Using the data beneath this instruction, retype only the lines from the one that contains "Bottle Shows (847, 1163)" down to the one that contains "Join the Federation (559, 1267)", both included, exactly as they appear.

[Pixel coordinate grounding data]

-*-*-

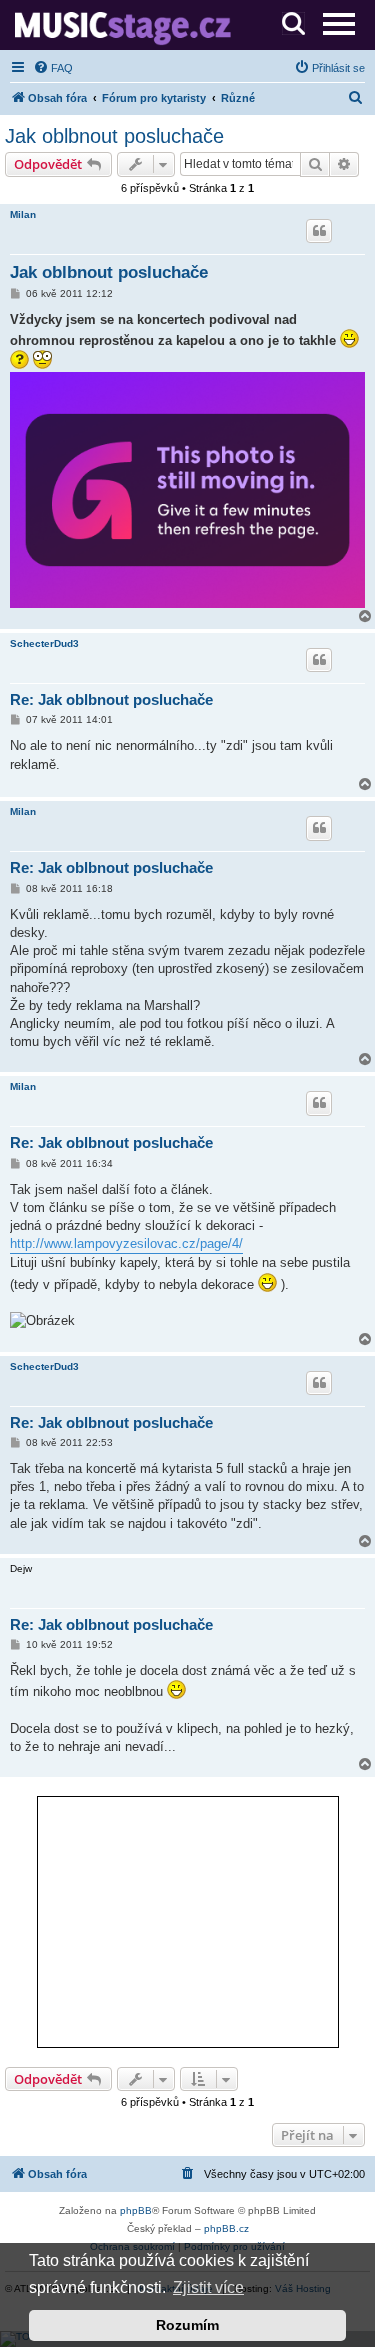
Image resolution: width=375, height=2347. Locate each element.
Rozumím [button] (187, 2325)
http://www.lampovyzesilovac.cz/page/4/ (126, 1243)
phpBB (136, 2210)
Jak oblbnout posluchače (114, 136)
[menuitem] (53, 68)
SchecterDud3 (44, 643)
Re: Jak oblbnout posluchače (111, 699)
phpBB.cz (226, 2228)
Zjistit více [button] (208, 2287)
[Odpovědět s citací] (319, 231)
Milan (23, 214)
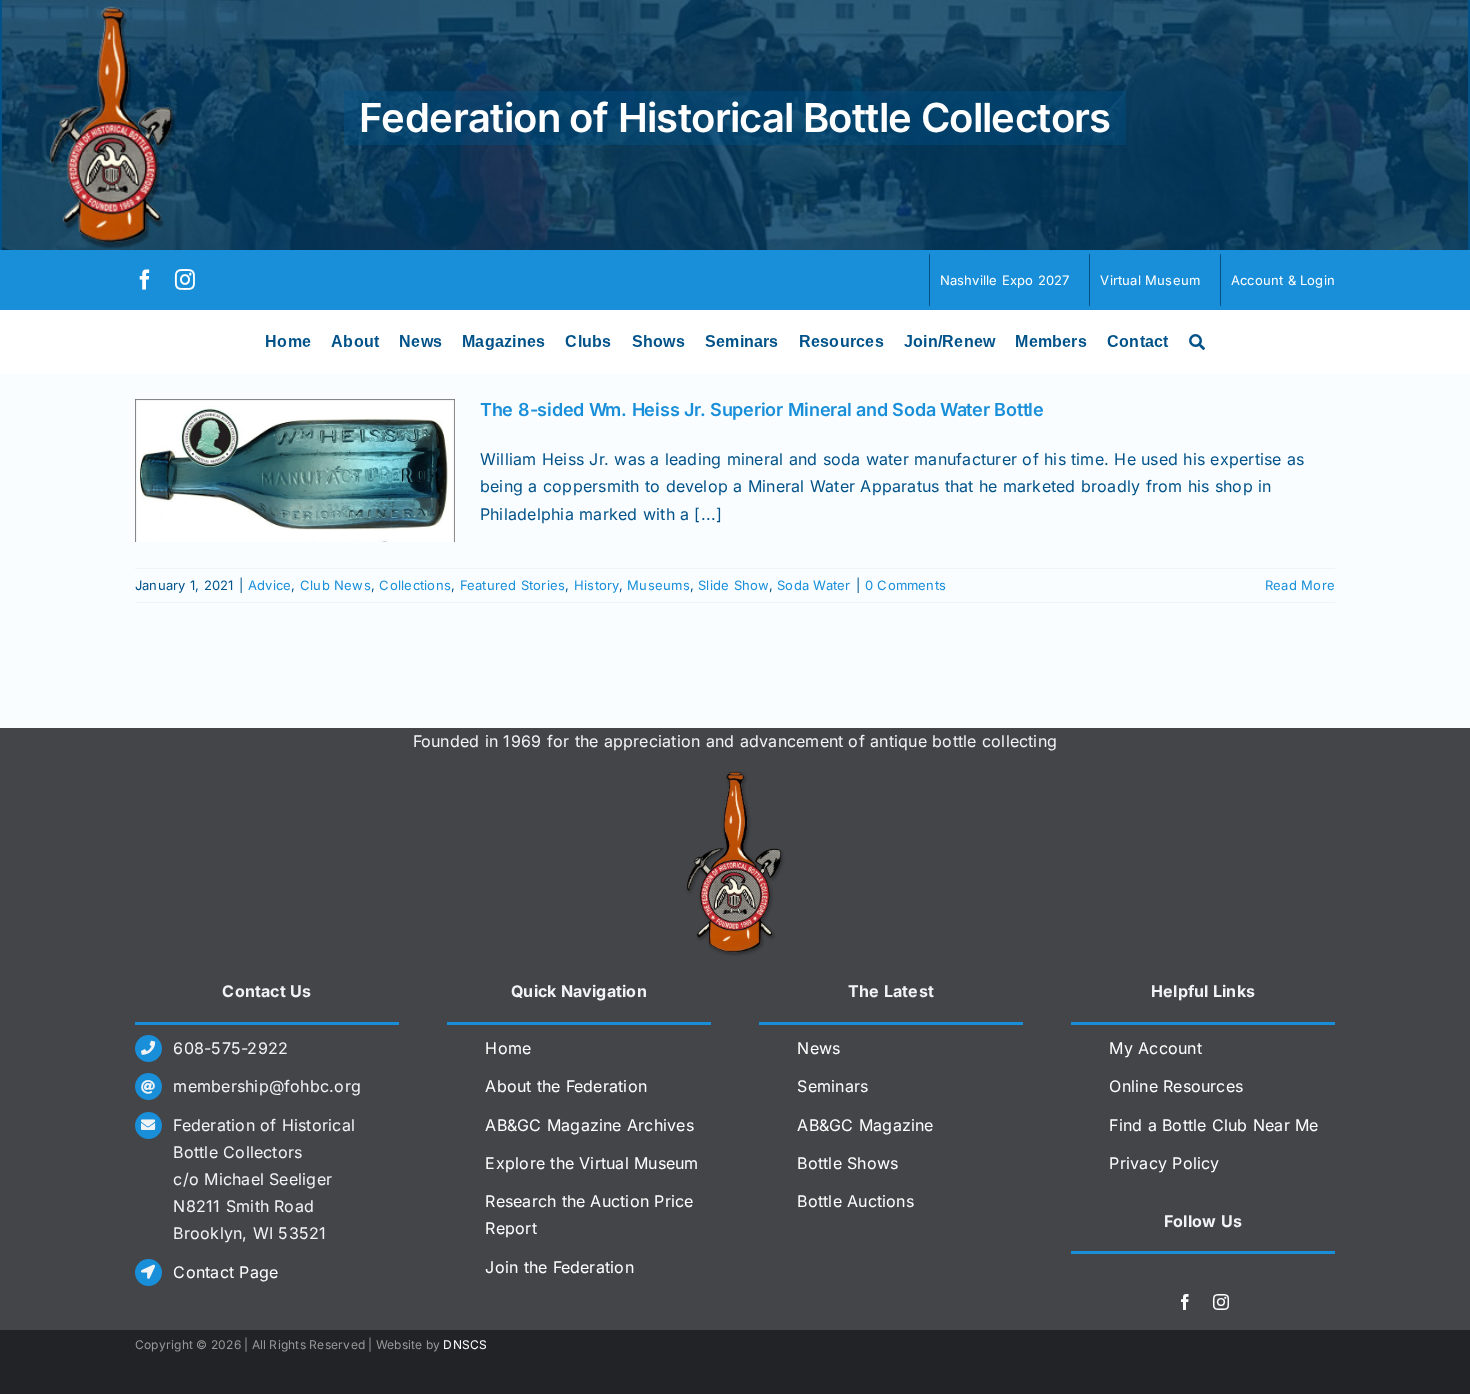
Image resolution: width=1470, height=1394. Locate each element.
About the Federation (566, 1086)
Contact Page (225, 1272)
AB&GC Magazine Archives (589, 1125)
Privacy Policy (1164, 1163)
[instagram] (185, 280)
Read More (1300, 585)
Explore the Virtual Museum (591, 1163)
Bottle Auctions (855, 1201)
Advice (269, 585)
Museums (658, 585)
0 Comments (905, 585)
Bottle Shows (847, 1163)
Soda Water (813, 585)
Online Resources (1176, 1086)
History (596, 585)
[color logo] (735, 779)
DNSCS (465, 1344)
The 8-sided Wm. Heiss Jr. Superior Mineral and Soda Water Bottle (762, 409)
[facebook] (145, 280)
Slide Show (733, 585)
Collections (415, 585)
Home (508, 1048)
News (818, 1048)
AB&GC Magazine (865, 1125)
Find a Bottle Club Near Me (1213, 1125)
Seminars (832, 1086)
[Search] (1197, 342)
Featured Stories (513, 585)
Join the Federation (559, 1267)
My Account (1155, 1048)
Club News (335, 585)
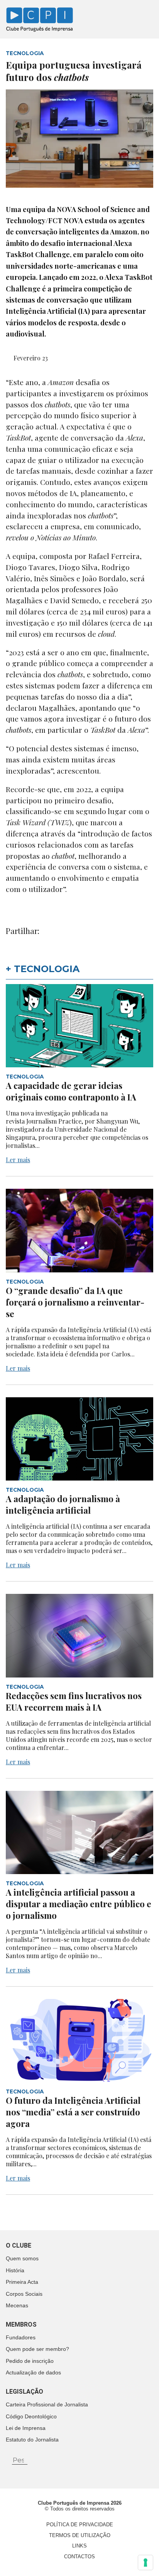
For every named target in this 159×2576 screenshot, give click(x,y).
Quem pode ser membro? (37, 2349)
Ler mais (18, 1160)
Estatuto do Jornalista (32, 2439)
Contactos (79, 2556)
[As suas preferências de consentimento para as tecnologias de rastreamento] (145, 2562)
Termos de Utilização (79, 2535)
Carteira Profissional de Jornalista (47, 2404)
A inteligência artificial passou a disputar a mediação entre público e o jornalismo (78, 1903)
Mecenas (17, 2305)
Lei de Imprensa (26, 2428)
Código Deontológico (31, 2416)
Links (79, 2546)
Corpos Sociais (24, 2294)
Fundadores (21, 2337)
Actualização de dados (33, 2372)
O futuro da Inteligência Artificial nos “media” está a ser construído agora (73, 2112)
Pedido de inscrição (30, 2361)
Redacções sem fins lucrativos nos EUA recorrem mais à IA (74, 1701)
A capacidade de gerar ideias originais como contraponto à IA (71, 1091)
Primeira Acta (22, 2282)
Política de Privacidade (79, 2524)
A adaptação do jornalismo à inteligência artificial (63, 1504)
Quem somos (22, 2258)
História (15, 2270)
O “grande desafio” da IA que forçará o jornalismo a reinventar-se (75, 1302)
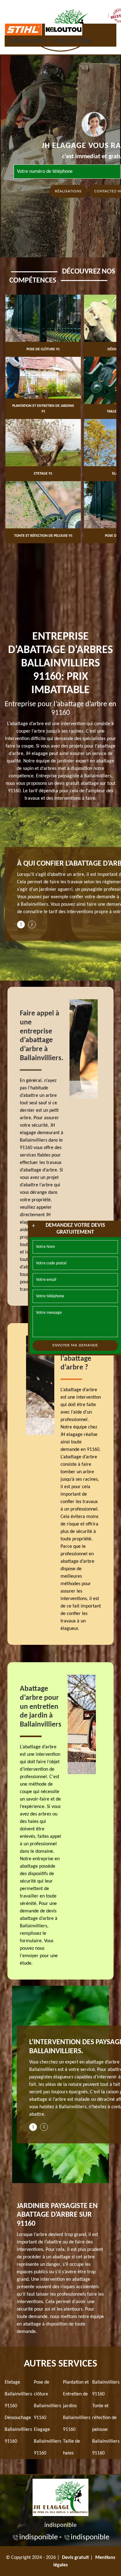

-*-*-

◆ **YOUR SOLUTION**:
Bottle Shows (847, 1163)
Soda Water (813, 585)
Online Resources (1176, 1086)
History (596, 585)
[color logo] (735, 779)
DNSCS (465, 1344)
The 8-sided Wm. Heiss Jr. Superior Mineral and Soda Water Bottle (762, 409)
[facebook] (145, 280)
Slide Show (733, 585)
Collections (415, 585)
Home (508, 1048)
News (818, 1048)
AB&GC Magazine (865, 1125)
Find a Bottle Club Near Me (1213, 1125)
Seminars (832, 1086)
[Search] (1197, 342)
Featured Stories (513, 585)
Join the Federation (559, 1267)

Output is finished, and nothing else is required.